Final Final CfP: 2nd Workshop on Semantic Explainability (SemEx 2020),

** Apologies for multiple postings **

Only a couple of days left until the extended deadline: *September 8th, 


2nd Workshop on Semantic Explainability (SemEx 2020)

Co-located with the 19th International Semantic Web Conference (ISWC 2020)

Venue: Virtual
Date: November 2 or 3, 2020



Paper Submission Deadline: September 8, 2020
Notification of Acceptance: September 30, 2020
Workshop: November 2 or 3, 2020



In recent years, the explainability of complex systems such as decision 
support systems, automatic decision systems, machine 
learning-based/trained systems, and artificial intelligence in general 
has been expressed not only as a desired property, but also as a 
property that is required by law. For example, the General Data 
Protection Regulation’s (GDPR) „right to explanation“ demands that the 
results of ML/AI-based decisions are explained. The explainability of 
complex systems, especially of ML-based and AI-based systems, becomes 
increasingly relevant as more and more aspects of our lives are 
influenced by these systems‘ actions and decisions.

Several workshops address the problem of explainable AI. However, none 
of these workshops has a focus on semantic technologies such as 
ontologies and reasoning. We believe that semantic technologies and 
explainability coalesce in two ways. First, systems that are based on 
semantic technologies must be explainable like all other AI systems. In 
addition, semantic technologies seem predestined to support rendering 
systems that are not based on semantic technologies explainable.

Turning a system that already makes use of ontologies into an 
explainable system could be supported by the ontologies, as ideally the 
ontologies capture some aspects of the users‘ conceptualizations of a 
problem domain. However, how can such systems make use of these 
ontologies to generate explanations of actions they performed and 
decisions they took? Which criteria must an ontology fulfill so that it 
supports the generation of explanations? Do we have adequate ontologies 
that enable to express explanations and enable to model and reason about 
what is understandable or comprehensible for a certain user? What kind 
of lexicographic information is necessary to generate linguistic 
utterances? How to evaluate a system‘s understandability? How to design 
ontologies for system understandability? What are models of 
human-machine interaction where the system enables to interact with the 
system until the user understood a certain action or decision? How can 
explanatory components be reused with other systems that they have not 
been designed for?

Turning systems that are not yet based on ontologies but on sub-symbolic 
representations/distributed semantics such as deep learning-based 
approaches into explainable systems might be supported by the use of 
ontologies. Some efforts in this field have been referred to as 
neural-symbolic integration.

This workshop, the second workshop on semantic explainability, aims to 
bring together international experts interested in the application of 
semantic technologies for explainability of artificial 
intelligence/machine learning to stimulate research, engineering and 
evaluation – towards making machine decisions transparent, re-traceable, 
comprehensible, interpretable, explainable, and reproducible. Semantic 
technologies have the potential to play an important role in the field 
of explainability since they lend themselves very well to the task, as 
they enable to model users‘ conceptualizations of the problem domain. 
However, this field has so far only been only rarely explored.

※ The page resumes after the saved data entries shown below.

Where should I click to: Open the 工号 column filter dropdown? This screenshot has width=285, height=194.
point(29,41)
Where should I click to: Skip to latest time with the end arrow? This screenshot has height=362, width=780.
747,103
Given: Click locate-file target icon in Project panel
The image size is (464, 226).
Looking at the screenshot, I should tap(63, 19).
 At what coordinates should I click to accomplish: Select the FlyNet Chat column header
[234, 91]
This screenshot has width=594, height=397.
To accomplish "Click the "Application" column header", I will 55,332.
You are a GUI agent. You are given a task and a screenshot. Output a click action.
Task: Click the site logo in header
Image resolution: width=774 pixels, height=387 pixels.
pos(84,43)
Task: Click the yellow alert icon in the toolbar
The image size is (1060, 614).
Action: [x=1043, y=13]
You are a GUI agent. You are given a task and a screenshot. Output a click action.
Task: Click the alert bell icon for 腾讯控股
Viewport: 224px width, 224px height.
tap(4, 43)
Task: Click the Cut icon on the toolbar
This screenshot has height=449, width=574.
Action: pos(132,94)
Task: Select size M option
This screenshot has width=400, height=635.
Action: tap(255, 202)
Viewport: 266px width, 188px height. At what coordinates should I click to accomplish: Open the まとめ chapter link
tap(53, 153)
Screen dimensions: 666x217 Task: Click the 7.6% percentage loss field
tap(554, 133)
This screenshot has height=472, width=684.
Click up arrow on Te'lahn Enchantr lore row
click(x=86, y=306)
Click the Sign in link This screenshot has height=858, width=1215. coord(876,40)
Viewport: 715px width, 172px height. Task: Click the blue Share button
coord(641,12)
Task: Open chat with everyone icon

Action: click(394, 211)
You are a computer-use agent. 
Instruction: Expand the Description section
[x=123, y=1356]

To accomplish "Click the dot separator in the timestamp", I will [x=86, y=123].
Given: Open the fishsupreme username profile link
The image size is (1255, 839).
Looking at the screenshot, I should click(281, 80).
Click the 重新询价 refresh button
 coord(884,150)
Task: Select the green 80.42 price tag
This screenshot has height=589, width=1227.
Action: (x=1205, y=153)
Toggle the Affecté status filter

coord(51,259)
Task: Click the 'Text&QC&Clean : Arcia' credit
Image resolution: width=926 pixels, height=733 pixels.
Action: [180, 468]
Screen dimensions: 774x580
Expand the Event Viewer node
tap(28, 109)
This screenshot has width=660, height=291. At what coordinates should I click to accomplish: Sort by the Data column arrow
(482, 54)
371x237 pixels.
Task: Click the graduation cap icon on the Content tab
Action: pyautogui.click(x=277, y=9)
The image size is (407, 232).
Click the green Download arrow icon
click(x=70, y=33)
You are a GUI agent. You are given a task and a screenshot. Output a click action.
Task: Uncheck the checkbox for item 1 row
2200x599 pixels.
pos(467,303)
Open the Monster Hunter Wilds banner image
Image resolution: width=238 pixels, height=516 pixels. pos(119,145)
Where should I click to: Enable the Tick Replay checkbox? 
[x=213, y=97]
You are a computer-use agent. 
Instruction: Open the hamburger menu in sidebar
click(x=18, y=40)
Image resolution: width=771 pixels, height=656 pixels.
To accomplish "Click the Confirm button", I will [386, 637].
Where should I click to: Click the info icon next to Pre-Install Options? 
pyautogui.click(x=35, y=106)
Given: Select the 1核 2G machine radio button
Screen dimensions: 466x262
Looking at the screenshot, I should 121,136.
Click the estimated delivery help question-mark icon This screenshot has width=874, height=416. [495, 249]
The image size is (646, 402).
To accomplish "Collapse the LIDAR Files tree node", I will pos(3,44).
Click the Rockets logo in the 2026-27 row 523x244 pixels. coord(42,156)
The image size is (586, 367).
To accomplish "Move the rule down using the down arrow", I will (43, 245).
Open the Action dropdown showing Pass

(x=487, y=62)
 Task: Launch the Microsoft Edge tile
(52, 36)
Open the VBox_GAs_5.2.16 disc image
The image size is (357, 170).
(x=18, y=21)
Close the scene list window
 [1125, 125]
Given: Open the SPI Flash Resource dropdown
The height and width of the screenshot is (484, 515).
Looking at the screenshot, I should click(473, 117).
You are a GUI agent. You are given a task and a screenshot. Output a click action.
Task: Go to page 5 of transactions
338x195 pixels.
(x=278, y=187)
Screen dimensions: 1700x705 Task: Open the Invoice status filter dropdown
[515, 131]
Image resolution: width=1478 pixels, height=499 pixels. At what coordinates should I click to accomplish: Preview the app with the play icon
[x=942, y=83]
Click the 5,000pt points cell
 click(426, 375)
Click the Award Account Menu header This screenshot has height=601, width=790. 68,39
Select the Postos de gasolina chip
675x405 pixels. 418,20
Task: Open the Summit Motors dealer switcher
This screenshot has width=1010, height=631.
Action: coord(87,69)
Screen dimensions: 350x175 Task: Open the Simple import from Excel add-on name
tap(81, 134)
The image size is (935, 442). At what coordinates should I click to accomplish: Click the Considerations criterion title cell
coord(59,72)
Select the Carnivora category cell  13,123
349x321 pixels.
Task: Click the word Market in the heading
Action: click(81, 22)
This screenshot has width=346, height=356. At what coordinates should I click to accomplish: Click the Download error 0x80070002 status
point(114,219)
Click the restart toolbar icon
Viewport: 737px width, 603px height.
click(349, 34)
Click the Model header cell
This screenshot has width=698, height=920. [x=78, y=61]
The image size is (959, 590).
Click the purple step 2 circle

Topics of interest include, but are not limited to:

– Explainability of machine learning models based on semantics/ontologies
– Exploiting semantics/ontologies for explainable/traceable recommendations
– Explanations based on semantics/ontologies in the context of decision 
making/decision support systems
– Semantic user modelling for personalized explanations
– Design criteria for explainability-supporting ontologies
– Dialogue management and natural language generation based on 
– Visual explanations based on semantics/ontologies
– Multi-modal explanations using semantics/ontologies
– Interactive/incremental explanations based on semantics/ontologies
– Ontological modeling of explanations and user profiles
– Real-world applications and use cases of semantic/ontologies for 
explanation generation
– Approaches to human expertise/knowledge capture for use in 
semantic/ontology based explanation generation



We invite research papers and demonstration papers, either in long (16 
pages) or short (8 pages) format.

All papers have to be submitted electronically via EasyChair:

All research submissions must be in English, and no longer than 16 pages 
for long papers, and 8 pages for short papers (including references).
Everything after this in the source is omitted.